• _What you need to do_: Retype, exactly and only, each line from the one containing "Pacific Blue 4601 (120, 1701)" to the end of the records below.

Exercise input section start

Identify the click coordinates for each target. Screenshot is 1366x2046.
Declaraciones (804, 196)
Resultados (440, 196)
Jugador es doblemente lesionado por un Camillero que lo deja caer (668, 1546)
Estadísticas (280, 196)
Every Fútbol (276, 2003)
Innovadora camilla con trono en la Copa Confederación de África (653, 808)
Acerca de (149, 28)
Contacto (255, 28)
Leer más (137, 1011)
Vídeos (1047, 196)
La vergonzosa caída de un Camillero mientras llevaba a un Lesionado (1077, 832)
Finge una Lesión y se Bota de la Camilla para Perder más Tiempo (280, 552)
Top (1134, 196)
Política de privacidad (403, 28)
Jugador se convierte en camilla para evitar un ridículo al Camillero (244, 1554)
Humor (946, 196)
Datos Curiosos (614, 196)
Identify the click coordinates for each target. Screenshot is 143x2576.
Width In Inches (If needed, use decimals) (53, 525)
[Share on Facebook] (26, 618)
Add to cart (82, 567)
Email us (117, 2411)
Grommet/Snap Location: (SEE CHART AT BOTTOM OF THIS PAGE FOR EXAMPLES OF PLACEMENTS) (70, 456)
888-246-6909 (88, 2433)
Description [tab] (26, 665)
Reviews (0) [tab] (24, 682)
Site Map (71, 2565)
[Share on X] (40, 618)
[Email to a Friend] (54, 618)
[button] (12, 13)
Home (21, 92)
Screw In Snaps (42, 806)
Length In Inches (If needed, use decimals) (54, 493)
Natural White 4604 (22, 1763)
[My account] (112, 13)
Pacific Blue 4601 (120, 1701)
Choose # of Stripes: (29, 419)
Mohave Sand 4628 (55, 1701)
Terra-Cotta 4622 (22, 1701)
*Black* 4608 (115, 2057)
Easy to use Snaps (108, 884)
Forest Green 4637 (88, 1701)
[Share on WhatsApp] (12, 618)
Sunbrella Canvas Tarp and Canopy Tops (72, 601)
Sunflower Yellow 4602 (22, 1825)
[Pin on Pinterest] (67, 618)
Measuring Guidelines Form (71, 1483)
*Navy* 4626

Exercise input section end

• _Written solution_:
Pacific Blue 4601 (120, 1701)
Choose # of Stripes: (29, 419)
Mohave Sand 4628 (55, 1701)
Terra-Cotta 4622 (22, 1701)
*Black* 4608 (115, 2057)
Easy to use Snaps (108, 884)
Forest Green 4637 (88, 1701)
[Share on WhatsApp] (12, 618)
Sunbrella Canvas Tarp and Canopy Tops (72, 601)
Sunflower Yellow 4602 (22, 1825)
[Pin on Pinterest] (67, 618)
Measuring Guidelines Form (71, 1483)
*Navy* 4626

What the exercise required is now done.